With The Crush (1993), Election (1999), and all the Poison Ivy sequels and knockoffs like Hard Candy (2005) and Pretty Persuasion (2005), media transformed abuse victims into cunning perpetrators of violence in their own right. That era in sexist film paved the way for the return of rape-revenge stories, giving us films like Teeth (2007), which asks the question: What if every man is capable of evil? Then, more than a decade later, Sophia Takal’s underrated 2019 Black Christmas reboot expanded on that question by not just taking aim at rapists but taking aim at patriarchy as a whole, highlighting the way it functions to facilitate and protect male brutality. When compared to Black Christmas, Promising Young Woman feels oddly retrograde, leaning on images of scheming young waifs who willingly forgo their lives for small, isolated victories. In the film, Cassie repeatedly puts herself in harm’s way simply for the opportunity to give a random man a lecture at the end of the night. Though her mission’s important, she’s still going to men’s houses in the middle of the night without informing anyone or guaranteeing she’ll have an escape plan.
This danger becomes even more apparent once she actually tracks down Nina’s rapist and confronts him. But before she does so, Nina’s mother (played wonderfully by Molly Shannon) tells her directly to stop her pursuit of revenge, suggesting that Cassie living her own life would be the best testament to Nina’s memory. But Cassie doesn’t want to be a survivor; she wants danger more than anything else, maybe even more than revenge. And after the scene with her mother, I found myself actively feeling sorry for Cassie. She’s not actually interested in trying to change the culture around her. She’s already given up on everyone. Now that we know that rape is a systemic issue with an entire culture designed to protect it, how fresh can a one-woman-against-the-world narrative actually be?

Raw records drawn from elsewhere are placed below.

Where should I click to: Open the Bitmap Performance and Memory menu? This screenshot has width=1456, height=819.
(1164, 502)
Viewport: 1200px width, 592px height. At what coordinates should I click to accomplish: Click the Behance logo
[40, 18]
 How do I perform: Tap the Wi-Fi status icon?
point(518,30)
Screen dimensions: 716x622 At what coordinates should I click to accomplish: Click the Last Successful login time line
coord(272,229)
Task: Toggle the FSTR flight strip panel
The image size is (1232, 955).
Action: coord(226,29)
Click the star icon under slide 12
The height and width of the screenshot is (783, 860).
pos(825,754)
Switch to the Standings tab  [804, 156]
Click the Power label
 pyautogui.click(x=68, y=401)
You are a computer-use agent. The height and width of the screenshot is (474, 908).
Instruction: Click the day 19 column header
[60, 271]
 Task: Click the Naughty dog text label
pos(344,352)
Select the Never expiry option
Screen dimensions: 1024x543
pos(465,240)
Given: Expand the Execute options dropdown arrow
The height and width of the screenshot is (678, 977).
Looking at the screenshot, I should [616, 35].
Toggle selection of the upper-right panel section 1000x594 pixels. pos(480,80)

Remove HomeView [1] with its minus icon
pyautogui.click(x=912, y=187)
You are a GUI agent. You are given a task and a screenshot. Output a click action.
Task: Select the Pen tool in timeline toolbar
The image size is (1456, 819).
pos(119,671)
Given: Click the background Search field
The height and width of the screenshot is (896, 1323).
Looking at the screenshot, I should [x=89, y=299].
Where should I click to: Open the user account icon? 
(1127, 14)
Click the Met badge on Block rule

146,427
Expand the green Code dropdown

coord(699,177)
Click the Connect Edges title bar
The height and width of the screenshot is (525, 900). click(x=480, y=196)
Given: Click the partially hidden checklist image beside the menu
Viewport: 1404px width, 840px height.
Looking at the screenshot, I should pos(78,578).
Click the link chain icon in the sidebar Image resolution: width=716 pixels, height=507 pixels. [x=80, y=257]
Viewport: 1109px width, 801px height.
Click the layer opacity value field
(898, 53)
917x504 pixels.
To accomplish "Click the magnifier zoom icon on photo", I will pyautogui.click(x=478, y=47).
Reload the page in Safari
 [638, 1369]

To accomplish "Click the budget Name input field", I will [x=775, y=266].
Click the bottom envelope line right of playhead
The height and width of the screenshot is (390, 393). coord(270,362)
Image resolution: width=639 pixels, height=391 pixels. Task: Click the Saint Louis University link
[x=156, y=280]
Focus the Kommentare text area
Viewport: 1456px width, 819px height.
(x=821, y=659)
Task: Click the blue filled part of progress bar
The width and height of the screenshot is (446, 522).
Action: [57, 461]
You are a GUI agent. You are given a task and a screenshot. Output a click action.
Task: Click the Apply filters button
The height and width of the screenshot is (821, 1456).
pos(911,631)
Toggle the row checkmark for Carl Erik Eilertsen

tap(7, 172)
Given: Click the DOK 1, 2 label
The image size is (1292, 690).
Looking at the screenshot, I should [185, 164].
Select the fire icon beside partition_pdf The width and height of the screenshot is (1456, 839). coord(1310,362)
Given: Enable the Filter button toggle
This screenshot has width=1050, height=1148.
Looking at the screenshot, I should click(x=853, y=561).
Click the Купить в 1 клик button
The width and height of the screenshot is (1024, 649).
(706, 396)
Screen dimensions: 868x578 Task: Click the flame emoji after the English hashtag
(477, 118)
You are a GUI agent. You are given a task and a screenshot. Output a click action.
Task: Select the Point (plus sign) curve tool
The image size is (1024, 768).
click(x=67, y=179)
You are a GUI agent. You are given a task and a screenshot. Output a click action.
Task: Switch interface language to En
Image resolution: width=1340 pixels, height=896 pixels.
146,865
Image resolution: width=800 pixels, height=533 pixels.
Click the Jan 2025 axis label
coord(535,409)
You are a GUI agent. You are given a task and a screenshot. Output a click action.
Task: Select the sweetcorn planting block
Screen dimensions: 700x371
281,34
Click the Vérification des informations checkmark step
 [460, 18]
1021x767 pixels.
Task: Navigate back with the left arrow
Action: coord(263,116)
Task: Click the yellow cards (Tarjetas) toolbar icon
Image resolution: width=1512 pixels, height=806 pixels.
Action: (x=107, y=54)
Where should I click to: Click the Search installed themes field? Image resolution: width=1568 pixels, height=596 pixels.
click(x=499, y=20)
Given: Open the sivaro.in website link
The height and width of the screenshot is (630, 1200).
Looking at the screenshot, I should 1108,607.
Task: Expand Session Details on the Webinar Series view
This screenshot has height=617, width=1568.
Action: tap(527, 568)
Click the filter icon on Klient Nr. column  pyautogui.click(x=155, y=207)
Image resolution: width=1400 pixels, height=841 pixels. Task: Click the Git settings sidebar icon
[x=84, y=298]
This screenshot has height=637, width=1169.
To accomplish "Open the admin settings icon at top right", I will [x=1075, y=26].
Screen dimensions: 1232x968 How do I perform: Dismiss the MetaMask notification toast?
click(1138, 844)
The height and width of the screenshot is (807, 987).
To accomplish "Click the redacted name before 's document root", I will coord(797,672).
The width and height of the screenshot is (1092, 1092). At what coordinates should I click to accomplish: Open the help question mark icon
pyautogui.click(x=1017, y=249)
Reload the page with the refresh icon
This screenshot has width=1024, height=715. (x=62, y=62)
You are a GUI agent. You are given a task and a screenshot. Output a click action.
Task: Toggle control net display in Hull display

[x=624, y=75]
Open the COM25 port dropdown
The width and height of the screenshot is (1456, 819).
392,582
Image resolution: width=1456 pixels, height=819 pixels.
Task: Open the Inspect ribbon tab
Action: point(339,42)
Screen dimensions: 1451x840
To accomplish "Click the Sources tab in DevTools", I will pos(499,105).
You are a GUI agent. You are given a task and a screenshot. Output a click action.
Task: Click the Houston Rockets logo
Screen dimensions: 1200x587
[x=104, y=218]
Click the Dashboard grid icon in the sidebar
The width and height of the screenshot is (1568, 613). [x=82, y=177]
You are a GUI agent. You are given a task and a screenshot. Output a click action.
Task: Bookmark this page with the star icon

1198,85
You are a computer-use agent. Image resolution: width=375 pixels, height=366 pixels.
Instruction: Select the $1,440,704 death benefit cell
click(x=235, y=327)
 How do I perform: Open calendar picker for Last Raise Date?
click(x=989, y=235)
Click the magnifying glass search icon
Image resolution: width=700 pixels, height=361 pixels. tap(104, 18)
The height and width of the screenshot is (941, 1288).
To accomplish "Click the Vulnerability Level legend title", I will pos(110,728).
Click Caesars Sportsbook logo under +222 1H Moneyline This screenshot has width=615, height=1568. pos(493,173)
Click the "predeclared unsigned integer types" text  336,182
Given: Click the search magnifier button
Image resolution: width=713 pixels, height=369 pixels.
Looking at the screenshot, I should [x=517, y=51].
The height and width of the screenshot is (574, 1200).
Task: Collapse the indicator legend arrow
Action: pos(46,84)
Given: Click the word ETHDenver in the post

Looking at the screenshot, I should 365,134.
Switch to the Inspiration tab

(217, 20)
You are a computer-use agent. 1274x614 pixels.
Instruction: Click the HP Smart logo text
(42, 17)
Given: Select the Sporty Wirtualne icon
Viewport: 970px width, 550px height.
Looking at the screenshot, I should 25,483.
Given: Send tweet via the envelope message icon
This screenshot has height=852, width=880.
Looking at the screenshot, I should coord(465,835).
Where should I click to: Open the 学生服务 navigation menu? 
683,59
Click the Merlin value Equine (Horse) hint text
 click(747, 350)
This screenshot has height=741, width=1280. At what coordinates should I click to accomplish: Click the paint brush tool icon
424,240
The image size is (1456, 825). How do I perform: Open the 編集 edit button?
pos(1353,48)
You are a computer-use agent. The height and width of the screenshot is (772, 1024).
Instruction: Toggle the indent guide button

In these difficult times, it’s understandable that some consumers want pop culture to be a transcendent symbol of a social and cultural shift that benefits survivors. And while I agree that moments—like Harvey Weinstein being convicted of first-degree criminal sexual act and third-degree rape and sentenced to 23 years—are cause for celebration, films like Promising Young Woman are susceptible to the same limitations of the commercial girl-power-lite narratives that came before it. Promising Young Woman is a fascinating indictment of the way institutions protect predators, but it’s also glaringly simplistic in its navigation of justice and retribution, leaning on a vigilante narrative with a palpable sense of fatalism. Promising Young Woman isn’t a film about beating the system; it’s the pessimistic tale of a martyr who’s willing to sacrifice her body and mind for a small victory. Ultimately, Fennell’s debut is a noble effort weakened by a short-sighted adherence to old ideas of crime and punishment.